Tem uma carreira muito marcada pela direcção de programas e géneros muito diferenciados, da clássica à vanguarda, do teatro à ópera… O Porto é um bom sítio para continuar esse percurso?

Eu vivo em Madrid, onde trabalha a minha mulher, que é argentina. Aí sinto-me muito bem e em casa. E, agora, passo a ter também uma segunda casa aqui no Porto. Quero conhecer a cidade, as gentes, a cultura de onde trabalhamos. É importante falar com as pessoas – é por isso que estou também a estudar Português. Acredito que temos que estabelecer uma relação mais próxima com os lugares onde tocamos. Na Colômbia, isso foi muito importante. É um país muito diferente, e para eu me inteirar de como iam as coisas, procurava o contacto com as gentes da terra.

Que balanço faz dessa experiência na Orquestra de Bogotá?

Foi muito interessante, porque se trata de uma orquestra muito jovem, e é um país onde 30% da população vive abaixo do limiar da pobreza. E nós, músicos, também temos uma responsabilidade social. Fizemos muitos projectos com jovens, tocámos para muitas pessoas que nunca tinham ouvido uma orquestra. Mas também fizemos grandes ciclos, com grandes solistas, a todos os níveis.

Acredita que a música tem uma função social? Em Portugal, como sabe, vivemos uma grave crise económica, com marcantes reflexos socias. Neste quadro, como vê a responsabilidade de uma orquestra e de uma Casa da Música?
==*==
-- Exercícios a resolver --
**1)** Responda às perguntas seguintes com base no excerto:
(a) Em que cidade diz viver a pessoa entrevistada?
(b) Que língua diz estar a estudar?
(c) Segundo o excerto, que percentagem da população da Colômbia vive abaixo do limiar da pobreza?
**2)** Indique quantas linhas das entradas contêm a palavra "Rousset", respeitando maiúsculas e minúsculas, e responda apenas com o número.
==*==
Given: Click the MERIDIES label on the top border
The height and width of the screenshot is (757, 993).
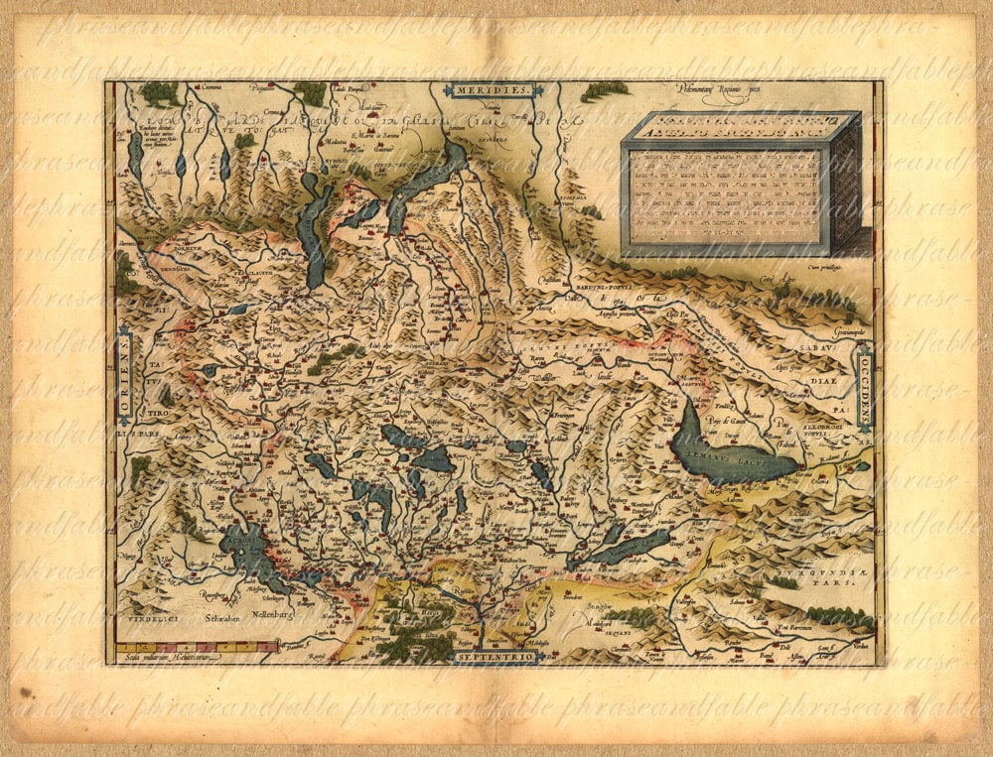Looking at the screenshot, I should click(x=494, y=90).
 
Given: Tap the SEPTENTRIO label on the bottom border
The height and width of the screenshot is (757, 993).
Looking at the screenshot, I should click(x=494, y=657).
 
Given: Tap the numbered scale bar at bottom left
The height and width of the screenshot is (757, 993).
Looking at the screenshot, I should click(x=199, y=646).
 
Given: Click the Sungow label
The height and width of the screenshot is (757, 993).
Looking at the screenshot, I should click(x=596, y=602).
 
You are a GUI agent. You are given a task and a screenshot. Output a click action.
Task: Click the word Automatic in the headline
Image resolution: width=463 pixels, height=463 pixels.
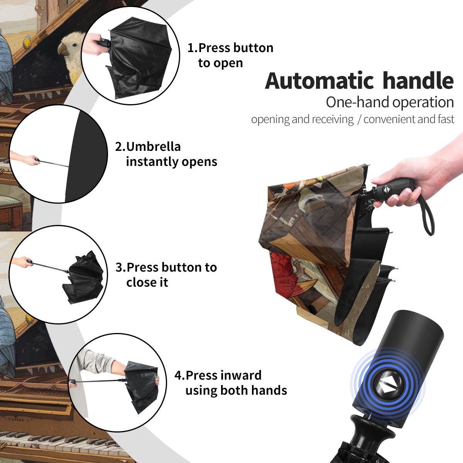[x=319, y=81]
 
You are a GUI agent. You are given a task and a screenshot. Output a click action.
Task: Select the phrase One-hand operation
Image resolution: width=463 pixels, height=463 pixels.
[x=390, y=102]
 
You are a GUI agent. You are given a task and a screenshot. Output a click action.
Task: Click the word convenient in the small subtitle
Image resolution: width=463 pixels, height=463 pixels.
[x=389, y=119]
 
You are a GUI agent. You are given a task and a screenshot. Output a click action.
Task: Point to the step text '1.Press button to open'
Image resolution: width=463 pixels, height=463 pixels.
[x=230, y=55]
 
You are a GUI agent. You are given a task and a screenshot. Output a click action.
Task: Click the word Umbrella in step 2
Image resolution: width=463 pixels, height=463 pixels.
[x=153, y=147]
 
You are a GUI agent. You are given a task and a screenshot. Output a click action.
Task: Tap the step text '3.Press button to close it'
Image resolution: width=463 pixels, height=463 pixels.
[x=166, y=274]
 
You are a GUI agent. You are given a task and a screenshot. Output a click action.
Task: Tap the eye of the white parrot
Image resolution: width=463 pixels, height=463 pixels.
[x=75, y=44]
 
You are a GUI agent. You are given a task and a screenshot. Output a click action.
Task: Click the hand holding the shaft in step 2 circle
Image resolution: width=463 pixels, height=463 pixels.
[x=28, y=159]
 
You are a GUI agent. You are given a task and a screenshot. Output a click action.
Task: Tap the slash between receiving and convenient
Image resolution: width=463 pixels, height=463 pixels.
[x=359, y=120]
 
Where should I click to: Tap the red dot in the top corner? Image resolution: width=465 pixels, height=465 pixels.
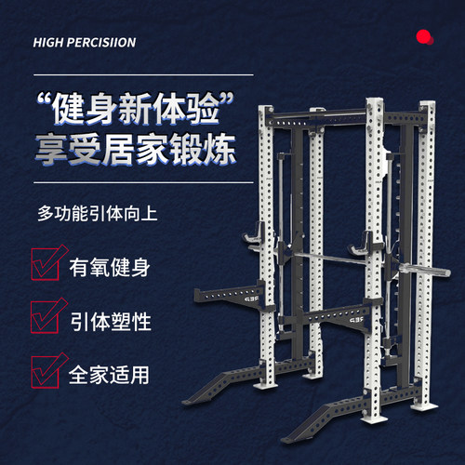[424, 37]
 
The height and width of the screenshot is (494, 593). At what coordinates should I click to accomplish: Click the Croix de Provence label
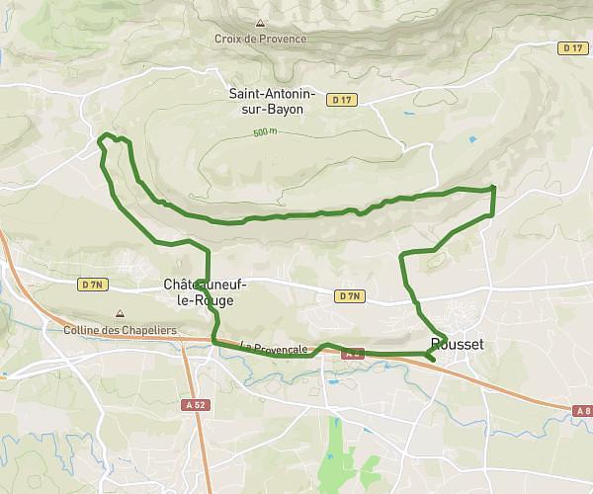click(x=261, y=40)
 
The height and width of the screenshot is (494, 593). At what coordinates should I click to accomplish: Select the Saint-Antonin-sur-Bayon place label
click(x=272, y=103)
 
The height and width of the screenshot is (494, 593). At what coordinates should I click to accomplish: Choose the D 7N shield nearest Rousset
click(x=349, y=295)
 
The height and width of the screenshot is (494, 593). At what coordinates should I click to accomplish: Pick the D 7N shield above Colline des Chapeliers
click(x=93, y=285)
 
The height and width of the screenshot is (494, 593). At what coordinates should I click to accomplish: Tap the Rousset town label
click(x=458, y=344)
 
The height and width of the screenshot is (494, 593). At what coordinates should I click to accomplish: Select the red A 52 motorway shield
click(x=194, y=404)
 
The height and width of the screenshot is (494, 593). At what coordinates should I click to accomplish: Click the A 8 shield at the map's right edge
click(x=581, y=410)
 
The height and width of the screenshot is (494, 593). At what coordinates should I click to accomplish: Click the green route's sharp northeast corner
click(x=493, y=187)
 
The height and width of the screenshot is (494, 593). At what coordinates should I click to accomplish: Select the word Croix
click(x=228, y=40)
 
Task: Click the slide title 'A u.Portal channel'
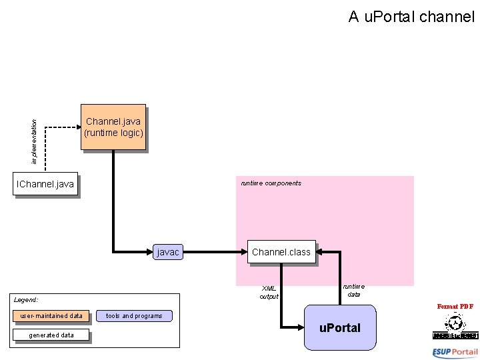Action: (411, 17)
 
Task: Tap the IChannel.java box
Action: (45, 184)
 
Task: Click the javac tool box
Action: (167, 252)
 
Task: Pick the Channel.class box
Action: (281, 252)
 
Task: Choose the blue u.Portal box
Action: (339, 327)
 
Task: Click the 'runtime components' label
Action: (271, 183)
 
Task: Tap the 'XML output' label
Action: (269, 292)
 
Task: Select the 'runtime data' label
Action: (353, 290)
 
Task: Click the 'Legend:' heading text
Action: (26, 300)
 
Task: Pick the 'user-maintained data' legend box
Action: (51, 316)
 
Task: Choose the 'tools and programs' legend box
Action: (134, 316)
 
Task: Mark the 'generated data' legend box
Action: (51, 335)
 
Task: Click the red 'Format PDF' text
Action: (455, 306)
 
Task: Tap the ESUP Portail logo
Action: (455, 352)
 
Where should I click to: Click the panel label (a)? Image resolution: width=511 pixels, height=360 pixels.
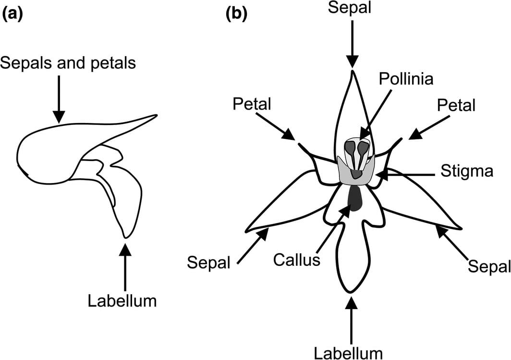point(12,14)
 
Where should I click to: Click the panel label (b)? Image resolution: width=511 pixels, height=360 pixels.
point(236,14)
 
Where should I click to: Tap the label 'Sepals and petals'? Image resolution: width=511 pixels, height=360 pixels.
point(68,63)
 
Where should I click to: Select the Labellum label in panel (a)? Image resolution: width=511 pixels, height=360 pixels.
point(122,301)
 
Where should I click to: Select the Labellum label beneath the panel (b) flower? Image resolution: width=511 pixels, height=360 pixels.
point(349,352)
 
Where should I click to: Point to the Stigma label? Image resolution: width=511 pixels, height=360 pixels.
point(467,171)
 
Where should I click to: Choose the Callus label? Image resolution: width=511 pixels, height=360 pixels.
point(296,260)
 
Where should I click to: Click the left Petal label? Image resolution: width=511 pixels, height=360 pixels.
point(252,104)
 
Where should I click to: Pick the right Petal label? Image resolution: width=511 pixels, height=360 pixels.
point(456,105)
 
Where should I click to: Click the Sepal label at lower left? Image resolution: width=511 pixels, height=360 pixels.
point(209,262)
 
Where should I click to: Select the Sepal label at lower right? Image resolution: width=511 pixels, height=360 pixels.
point(489,265)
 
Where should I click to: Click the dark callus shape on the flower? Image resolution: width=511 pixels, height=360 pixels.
point(355,198)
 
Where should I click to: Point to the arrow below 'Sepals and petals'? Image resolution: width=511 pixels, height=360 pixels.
point(59,99)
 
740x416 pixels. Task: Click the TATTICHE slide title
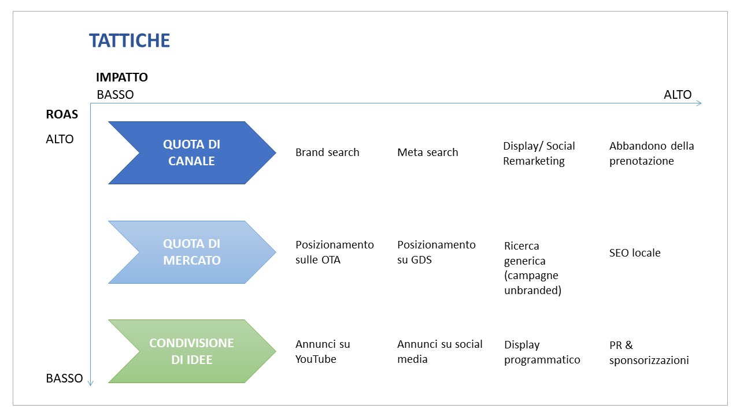130,40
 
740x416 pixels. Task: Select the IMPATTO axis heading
122,77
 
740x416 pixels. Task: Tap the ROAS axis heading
62,114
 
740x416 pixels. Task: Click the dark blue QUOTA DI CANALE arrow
192,153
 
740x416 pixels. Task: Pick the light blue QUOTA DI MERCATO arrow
192,252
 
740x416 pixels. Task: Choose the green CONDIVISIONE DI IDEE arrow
192,351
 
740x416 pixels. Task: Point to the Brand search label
327,152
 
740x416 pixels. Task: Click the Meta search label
428,152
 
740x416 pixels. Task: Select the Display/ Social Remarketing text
539,154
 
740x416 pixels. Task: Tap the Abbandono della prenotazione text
652,154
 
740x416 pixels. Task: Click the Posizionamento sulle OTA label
335,252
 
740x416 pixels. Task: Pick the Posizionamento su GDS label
436,252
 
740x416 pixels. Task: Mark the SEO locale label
635,253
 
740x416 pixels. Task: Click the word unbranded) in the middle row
533,291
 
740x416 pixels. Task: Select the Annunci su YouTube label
323,352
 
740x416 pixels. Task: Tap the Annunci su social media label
440,352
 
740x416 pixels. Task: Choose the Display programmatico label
542,352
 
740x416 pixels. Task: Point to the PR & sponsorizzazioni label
649,353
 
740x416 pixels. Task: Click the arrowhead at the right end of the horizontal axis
700,103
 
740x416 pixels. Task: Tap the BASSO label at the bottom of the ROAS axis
64,378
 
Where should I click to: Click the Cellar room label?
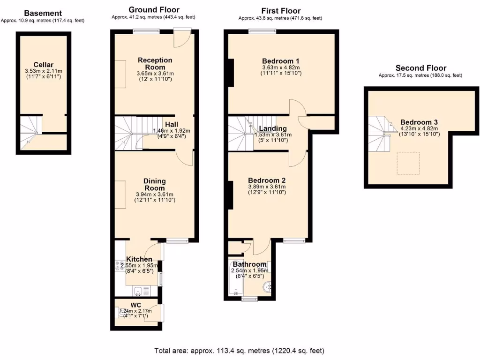pos(43,65)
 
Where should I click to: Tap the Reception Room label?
pos(155,63)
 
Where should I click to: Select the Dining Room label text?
pos(155,185)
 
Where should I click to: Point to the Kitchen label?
pos(139,259)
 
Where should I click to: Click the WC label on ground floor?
pos(135,305)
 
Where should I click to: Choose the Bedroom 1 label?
pos(281,61)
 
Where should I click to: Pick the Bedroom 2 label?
pos(267,180)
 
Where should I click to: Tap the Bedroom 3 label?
pos(419,122)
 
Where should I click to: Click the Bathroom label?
pos(249,264)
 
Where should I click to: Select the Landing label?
pos(273,128)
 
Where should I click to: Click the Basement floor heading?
pos(43,13)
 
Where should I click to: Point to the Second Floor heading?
pos(420,68)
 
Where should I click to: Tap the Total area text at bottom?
pos(240,350)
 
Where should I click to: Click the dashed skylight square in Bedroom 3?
pos(408,163)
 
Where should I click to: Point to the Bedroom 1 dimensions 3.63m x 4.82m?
pos(281,68)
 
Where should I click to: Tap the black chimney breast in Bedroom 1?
pos(231,73)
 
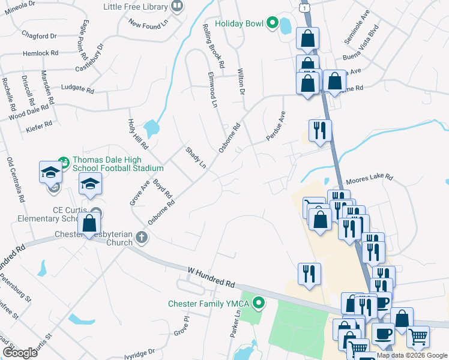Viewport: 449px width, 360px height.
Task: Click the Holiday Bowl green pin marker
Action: (x=272, y=24)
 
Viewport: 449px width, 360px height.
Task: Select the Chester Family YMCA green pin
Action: (x=259, y=302)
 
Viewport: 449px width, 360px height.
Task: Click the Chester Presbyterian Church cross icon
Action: (x=142, y=237)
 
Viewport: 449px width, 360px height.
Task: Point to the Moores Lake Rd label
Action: (x=369, y=179)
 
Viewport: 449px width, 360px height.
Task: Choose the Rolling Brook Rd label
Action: (x=214, y=46)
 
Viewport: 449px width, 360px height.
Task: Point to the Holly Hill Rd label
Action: (x=137, y=133)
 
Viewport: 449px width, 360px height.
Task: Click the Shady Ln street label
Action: (x=196, y=157)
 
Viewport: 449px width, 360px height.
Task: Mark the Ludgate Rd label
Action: (x=77, y=89)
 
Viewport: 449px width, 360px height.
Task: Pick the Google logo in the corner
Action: (x=20, y=353)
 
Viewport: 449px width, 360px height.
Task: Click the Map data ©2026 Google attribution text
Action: (x=412, y=355)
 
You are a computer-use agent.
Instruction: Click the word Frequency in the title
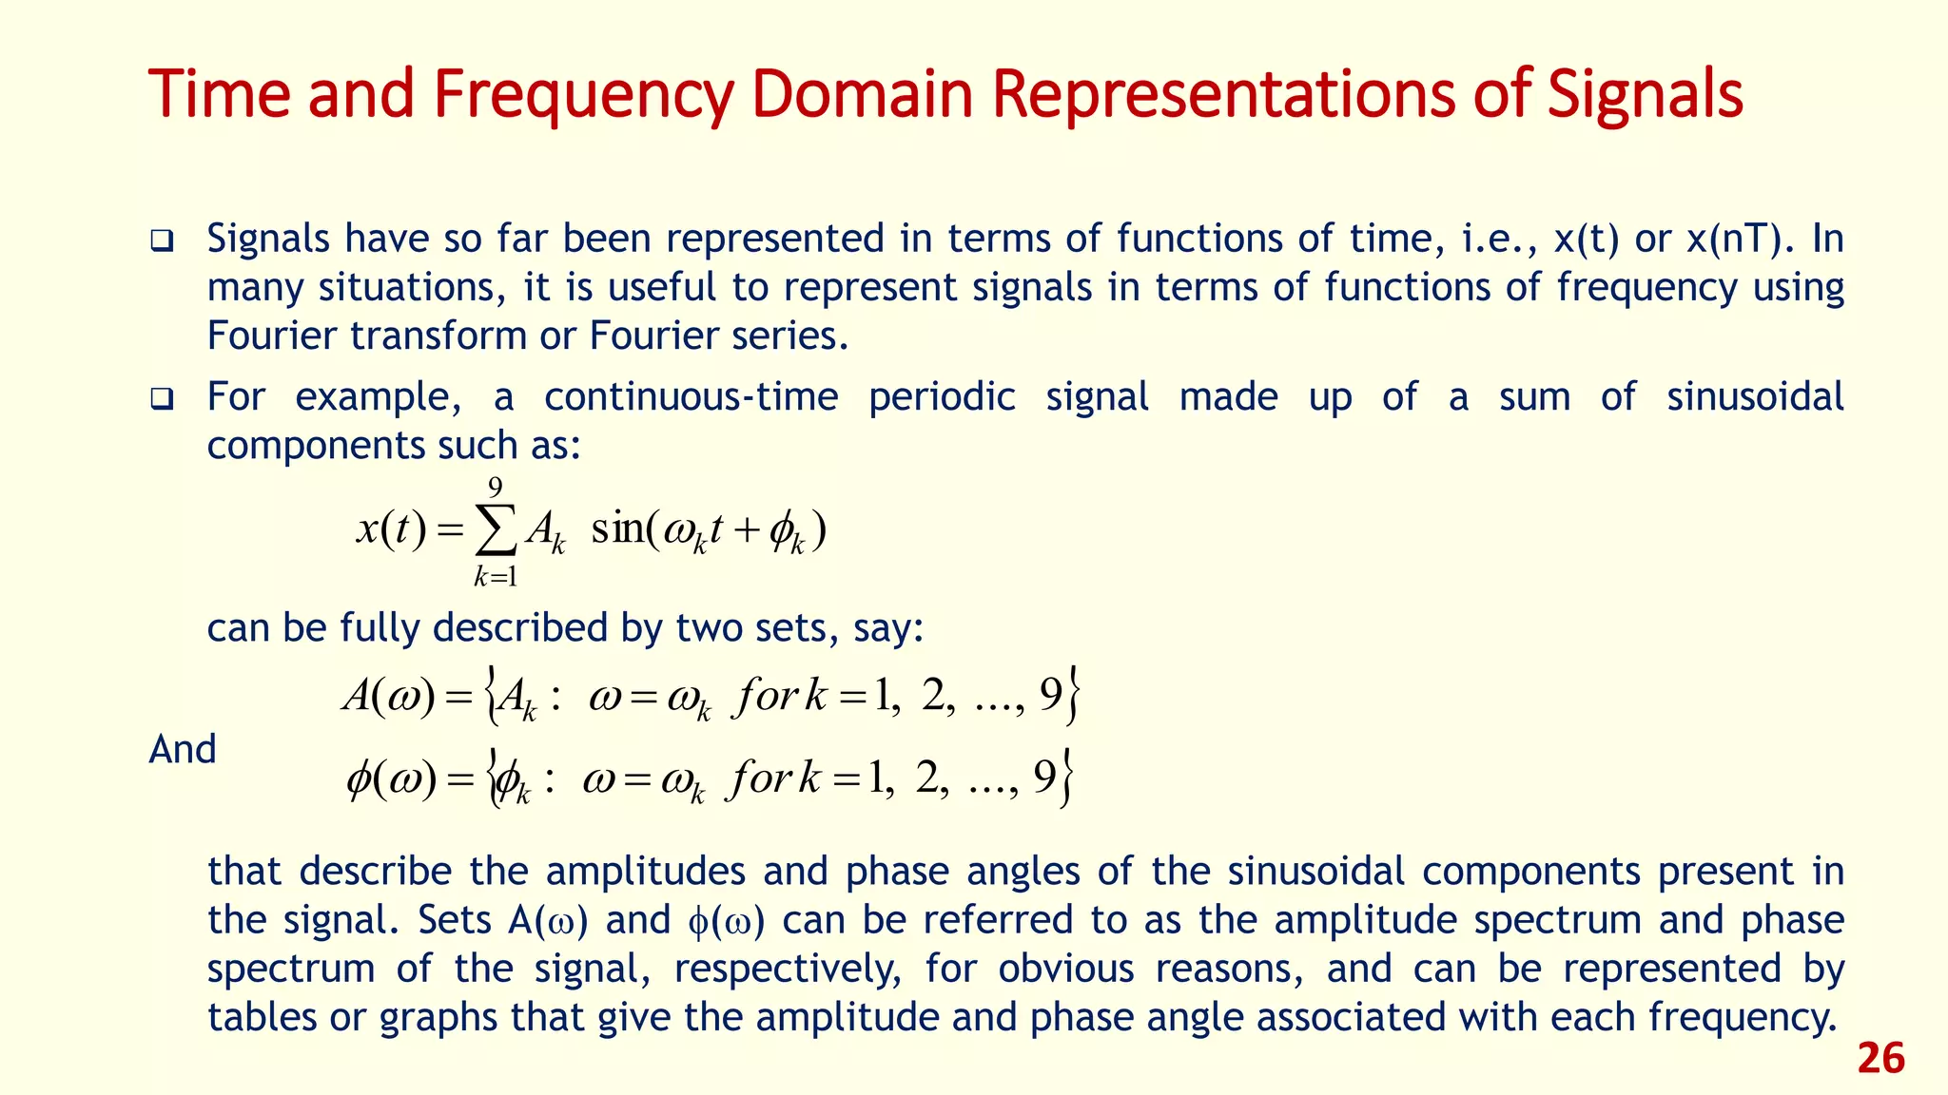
==*==
-- Soluções por exercício --
**1)**
(a) Em Madrid.
(b) Português.
(c) 30%.

**2)** 2